Enabling time travel for the scholarly web

-A A +A

An international team of information scientists has begun a two-year study to investigate how web links in scientific and other academic articles fail to lead to the resources being referenced.
This is the focus of the Hiberlink project in which the team from Los Alamos National Laboratory and the University of Edinburgh will assess the extent of “reference rot” using a vast corpus of online scholarly work. It is funded by a grant of $500,000 from the US-based Andrew W. Mellon Foundation, coordinated by EDINA, the designated online services center at the University of Edinburg, which serves the needs of universities and colleges across the UK.
“Increasingly, scientific papers contain links to web pages containing, for example, project descriptions, demonstrations, and software. But, as we all know, web pages change or disappear,” said Herbert Van de Sompel, the Los Alamos principal investigator on the project. “Currently, there is no archival infrastructure to safeguard such pages and hence revisiting them some time after they were linked from a paper is many times impossible.
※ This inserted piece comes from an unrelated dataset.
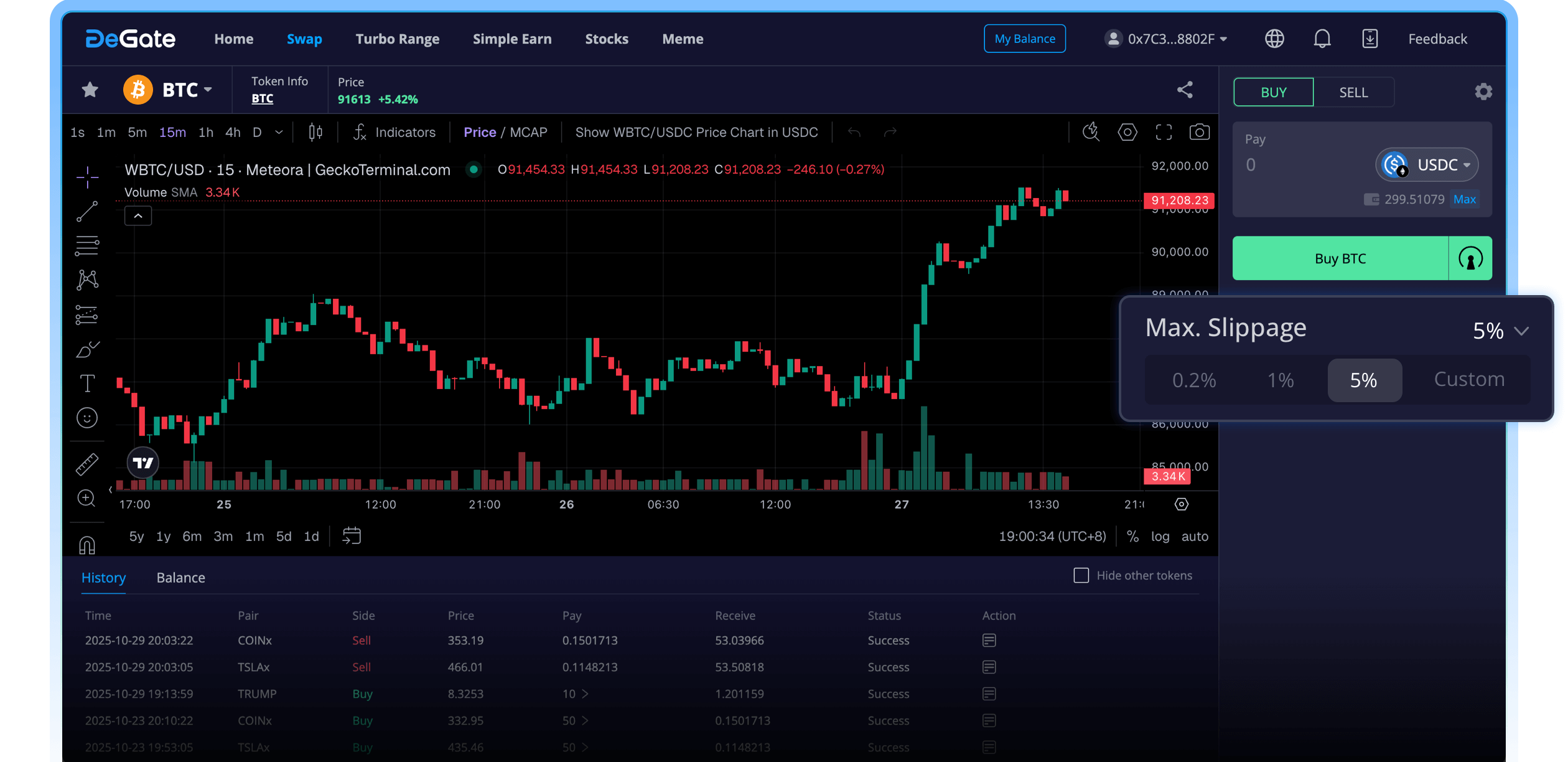This screenshot has width=1568, height=762.
Task: Click the share icon above the chart
Action: click(1185, 90)
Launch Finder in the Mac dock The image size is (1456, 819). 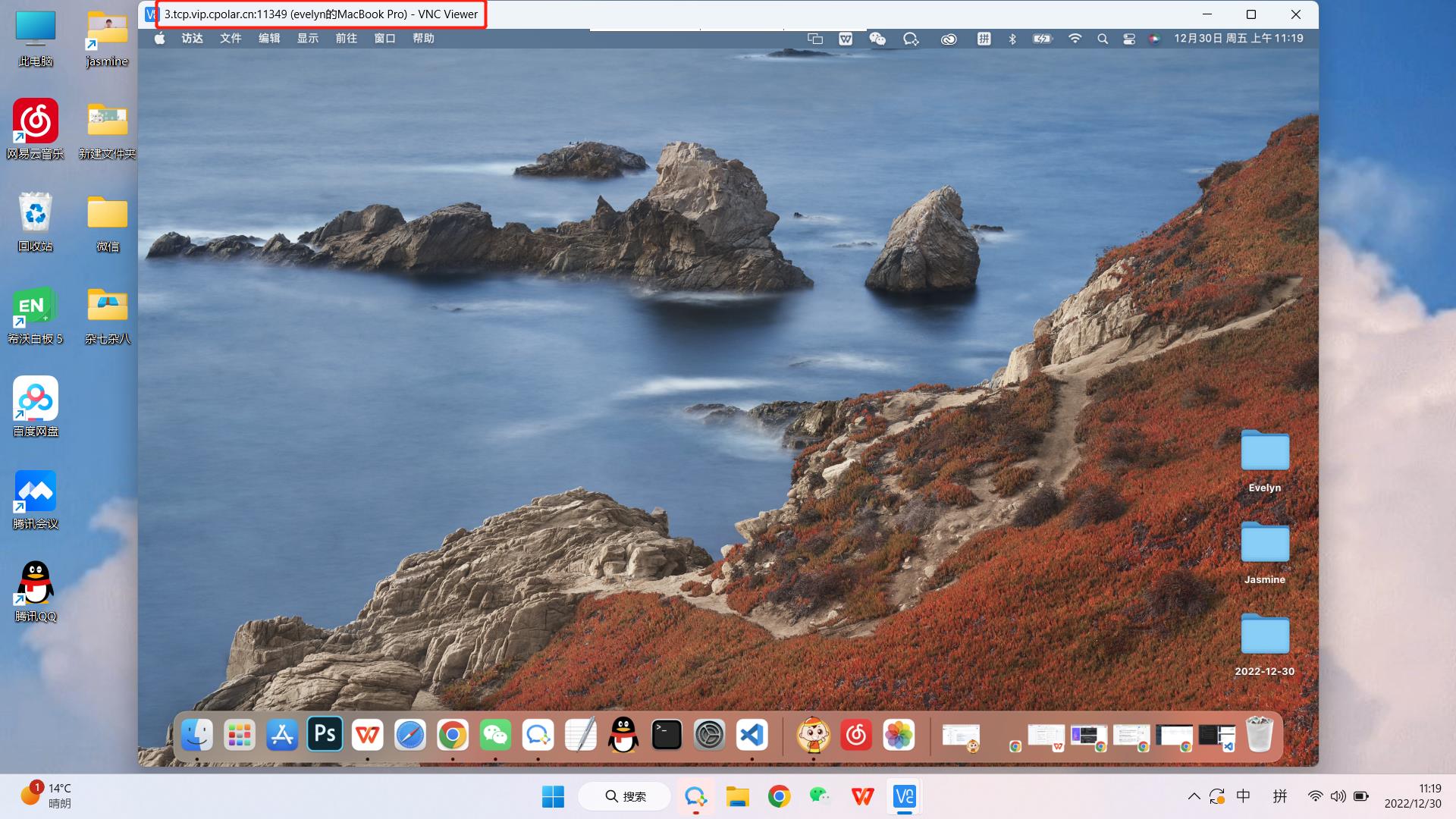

The result is a broken scholarly record.”
Increasingly, web-based scholarship includes links that point to resources needed or created in research activity, including software, datasets, websites, presentations, blogs, videos etc. as well as scientific workflows and ontologies. These referenced resources often evolve over time, unlike traditional scholarly articles. The reference-rot problem occurs whenever the original version of a linked resource is not available anymore.
The problem has two aspects. First, the http:// link that references a resource may no longer function. Second, the content at the end of the link may have evolved and may even have become dramatically different from when originally referenced. So when eventually a researcher revisits an online scholarly work and double-checks referenced resources to confirm evidence or establish context, the original online information may have changed or even ceased to exist.
The Hiberlink project builds directly upon a pilot study from Los Alamos, powered by their Memento “Time Travel for the Web” technology that confirmed that as much as 30 percent of the http:// links in a selection of 400,000 arXiv.org papers did not function and that 65 percent of the remaining links referred to a resource that was not archived, and hence in danger of disappearing without a trace.